*Provided text*:
□ □ □ □
FY 2016 Financial Results

Real Industry reported revenues of $1.2 billion in the year ended December 31, 2016, driven by the Company’s Real Alloy business, which invoiced 1.2 million metric tonnes in 2016. This compares to $1.1 billion in revenues on over 1 million metric tonnes invoiced in fiscal 2015 (approximately 10 months of operation). For 2016, Real Industry reported a net loss of $102.6 million and net loss available to common stockholders of $105.9 million, or a loss of $3.68 per basic and diluted share, which includes a one-time, noncash $61.8 million goodwill impairment charge at RANA that represents $2.15 of the per share loss. Other factors contributing to the increased net loss over the prior period are described below.

 

In 2016, Real Alloy experienced a decline in financial performance driven by lower volume and tighter scrap spreads in its RANA segment, while its RAEU segment delivered consistent performance from a Segment Adjusted EBITDA perspective as improved mix and higher margins offset lower volumes on a comparable 12-month basis.
□ □ □ □
*Objective*:
Copy out the FY 2016 financial results passage word for word, in full.

*Raw data*:
□ □ □ □
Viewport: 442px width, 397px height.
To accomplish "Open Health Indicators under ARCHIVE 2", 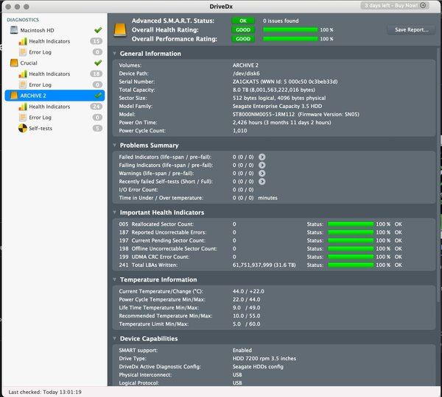I will [49, 107].
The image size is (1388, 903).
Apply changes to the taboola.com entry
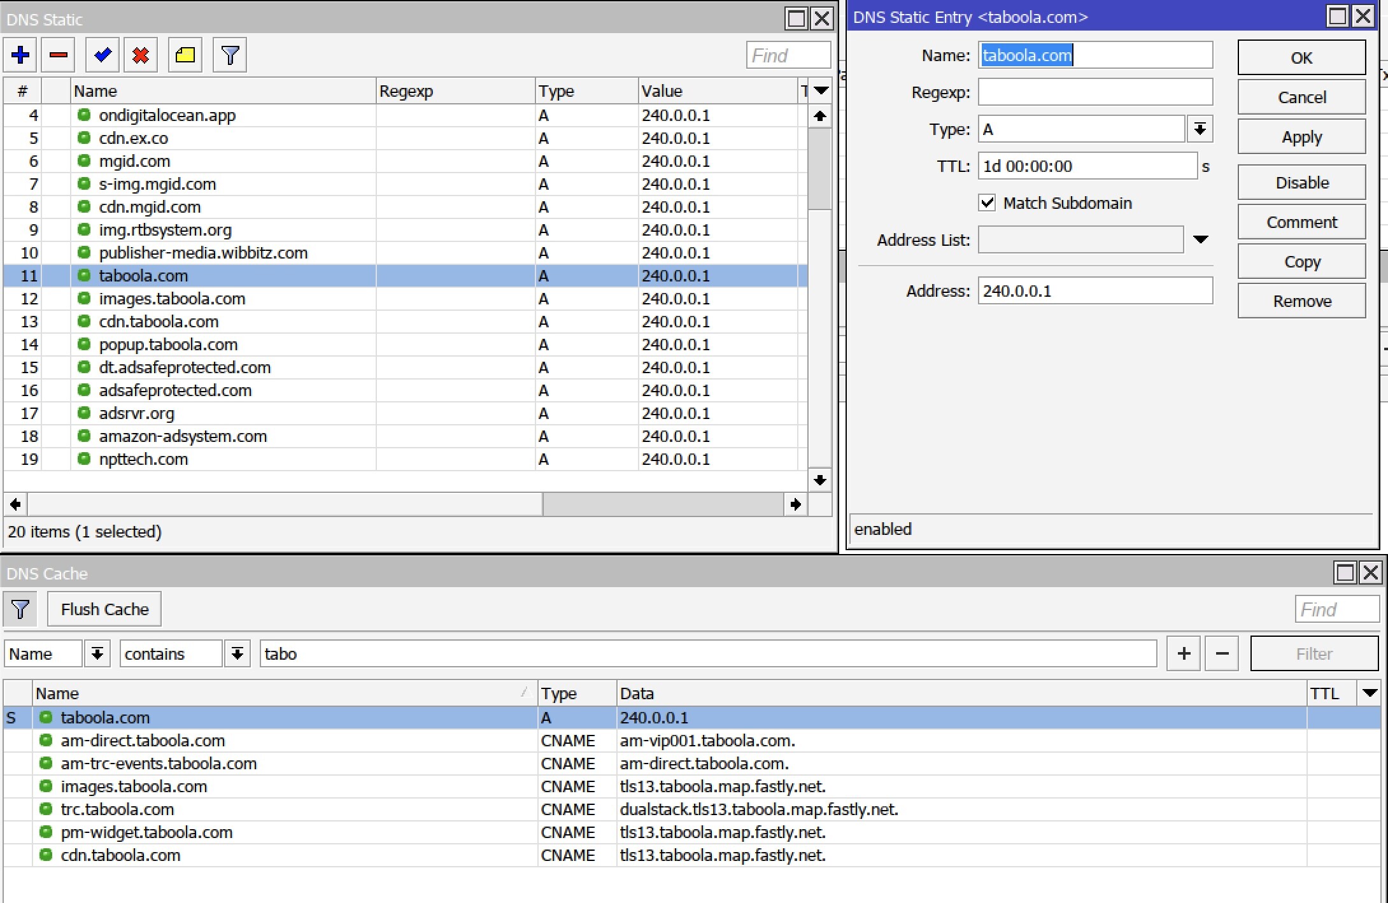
□ □ □ □
*Output of the task*:
FY 2016 Financial Results

Real Industry reported revenues of $1.2 billion in the year ended December 31, 2016, driven by the Company’s Real Alloy business, which invoiced 1.2 million metric tonnes in 2016. This compares to $1.1 billion in revenues on over 1 million metric tonnes invoiced in fiscal 2015 (approximately 10 months of operation). For 2016, Real Industry reported a net loss of $102.6 million and net loss available to common stockholders of $105.9 million, or a loss of $3.68 per basic and diluted share, which includes a one-time, noncash $61.8 million goodwill impairment charge at RANA that represents $2.15 of the per share loss. Other factors contributing to the increased net loss over the prior period are described below.

 

In 2016, Real Alloy experienced a decline in financial performance driven by lower volume and tighter scrap spreads in its RANA segment, while its RAEU segment delivered consistent performance from a Segment Adjusted EBITDA perspective as improved mix and higher margins offset lower volumes on a comparable 12-month basis.